Authors: Reggie Nadelson
“What kind?”
“I don't know. More tea?”
“No thanks.”
“Don't go away.”
What Vera wanted, I realized, was company. She was rattled. She was needy. Her husband had disappeared and it had probably occurred to her that he was looking for an excuse to dump her and beat it. She didn't say, and I didn't offer the idea. Or maybe Al was just dead.
I went outside where the young cop held up the comic book he was reading.
“Japanese,” he said. “It's good, this stuff, you know? I mean it's not just for kids.”
“You talk any Russian?”
“You kidding me? I'm Irish.”
“Is there anyone who can stay with Mrs Gorbachev? Answer the phone for her, make her feel safe?”
“I don't know. They told me to keep an eye on the block. It's all I can do,” he said and returned to his comic.
Through the screen door of her house, Vera Gorbachev had been watching, and when I went back inside her house, she said, “Who's the kid?”
“What?”
“In your car. I saw him earlier when you got here. Great-looking boy, tall, dark, yours?”
“I have to go.”
“I don't want to be alone,” said Vera.
“There's a cop outside, if anyone calls, tell him. Call a neighbor. I'm sorry about your husband, but I have to go. Unless you have more to tell me.”
Standing just inside the door, Vera said, “So maybe my husband got involved in some small deals, you know, garbage stuff, I mean literally, out here, garbage was big business, but now, since they closed the dump at Fresh Kills, people are fighting over pieces of it. My Al was OK, but he was pretty square guy,” she laughed. “Before he got into garbage, he was a plumber.”
“So he fucked up someone's toilet and they kidnapped him?”
“He had some new ideas about garbage. Maybe someone didn't like that. There're people around here don't like Russians that much, you know? So my husband has a Russian wife and someone doesn't like. Why don't you tell your kid to come inside?”
I turned and saw Billy on the steps.
Vera opened the door and said to Billy, “Come on. He speaks Russian?”
It seemed to cheer Vera up, Billy talking to her in Russian, and we all went into her kitchen where she put out plates of cheese and cold cuts for him. Billy piled up ham and cheese on bread and started eating, and I went out into the backyard to take a call from Maxine.
I told Max about Billy because I had to.
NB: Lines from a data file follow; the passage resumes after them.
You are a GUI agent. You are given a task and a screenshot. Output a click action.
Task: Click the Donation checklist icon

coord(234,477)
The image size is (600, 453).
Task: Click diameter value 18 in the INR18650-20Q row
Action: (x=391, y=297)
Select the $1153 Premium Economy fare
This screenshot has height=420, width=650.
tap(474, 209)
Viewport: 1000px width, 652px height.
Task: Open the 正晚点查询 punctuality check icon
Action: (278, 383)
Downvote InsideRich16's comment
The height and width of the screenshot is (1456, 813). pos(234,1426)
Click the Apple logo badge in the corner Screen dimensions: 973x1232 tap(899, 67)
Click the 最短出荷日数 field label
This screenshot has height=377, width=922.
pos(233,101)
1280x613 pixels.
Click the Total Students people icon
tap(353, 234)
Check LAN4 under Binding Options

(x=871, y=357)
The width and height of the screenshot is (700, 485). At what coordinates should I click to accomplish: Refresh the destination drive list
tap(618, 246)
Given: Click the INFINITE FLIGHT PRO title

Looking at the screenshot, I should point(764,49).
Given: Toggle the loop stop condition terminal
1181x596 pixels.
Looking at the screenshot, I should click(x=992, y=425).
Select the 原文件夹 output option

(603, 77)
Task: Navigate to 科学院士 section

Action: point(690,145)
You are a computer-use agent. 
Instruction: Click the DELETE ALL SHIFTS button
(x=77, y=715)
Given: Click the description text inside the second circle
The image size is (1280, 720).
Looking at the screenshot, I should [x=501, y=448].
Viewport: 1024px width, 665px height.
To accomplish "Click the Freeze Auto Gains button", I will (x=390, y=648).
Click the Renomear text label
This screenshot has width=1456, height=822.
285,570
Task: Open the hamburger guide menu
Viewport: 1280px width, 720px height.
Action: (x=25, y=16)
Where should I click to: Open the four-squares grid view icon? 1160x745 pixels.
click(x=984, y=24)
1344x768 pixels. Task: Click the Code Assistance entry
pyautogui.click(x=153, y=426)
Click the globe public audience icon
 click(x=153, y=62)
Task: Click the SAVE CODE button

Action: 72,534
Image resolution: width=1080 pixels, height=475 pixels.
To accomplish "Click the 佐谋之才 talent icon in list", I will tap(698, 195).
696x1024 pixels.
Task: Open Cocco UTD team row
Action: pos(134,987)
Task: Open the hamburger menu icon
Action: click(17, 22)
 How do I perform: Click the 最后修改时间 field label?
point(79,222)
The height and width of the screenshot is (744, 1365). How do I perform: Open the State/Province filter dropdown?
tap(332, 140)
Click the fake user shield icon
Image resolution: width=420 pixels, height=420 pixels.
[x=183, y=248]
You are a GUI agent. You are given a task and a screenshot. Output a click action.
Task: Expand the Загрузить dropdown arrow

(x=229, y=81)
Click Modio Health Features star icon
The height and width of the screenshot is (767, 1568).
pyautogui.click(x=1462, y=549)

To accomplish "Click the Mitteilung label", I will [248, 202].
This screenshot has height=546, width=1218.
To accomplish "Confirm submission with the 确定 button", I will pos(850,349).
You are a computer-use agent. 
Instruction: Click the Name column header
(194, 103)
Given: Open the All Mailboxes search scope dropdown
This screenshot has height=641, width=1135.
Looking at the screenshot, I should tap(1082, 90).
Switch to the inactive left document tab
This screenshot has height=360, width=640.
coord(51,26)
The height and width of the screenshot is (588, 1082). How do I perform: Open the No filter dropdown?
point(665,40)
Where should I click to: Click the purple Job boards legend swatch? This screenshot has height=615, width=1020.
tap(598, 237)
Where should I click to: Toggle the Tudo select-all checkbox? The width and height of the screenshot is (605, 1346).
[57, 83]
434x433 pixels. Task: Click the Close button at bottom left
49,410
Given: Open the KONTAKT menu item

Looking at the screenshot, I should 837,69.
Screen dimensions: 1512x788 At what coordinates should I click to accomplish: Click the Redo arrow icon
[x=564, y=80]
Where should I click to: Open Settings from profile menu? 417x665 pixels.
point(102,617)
I told her I had taken him to my place.
“Your place?” she said. “I thought we had a place together.”
I walked across Vera's yard and looked at a kids' blue plastic wading pool.
“You know what I mean,” I said into the phone. “My loft. You didn't want him in our apartment, so I took him there. What else could I do, Max? What did you want me to do? His
parents are in London. Come on, tell me.” I was pissed off now and she heard it.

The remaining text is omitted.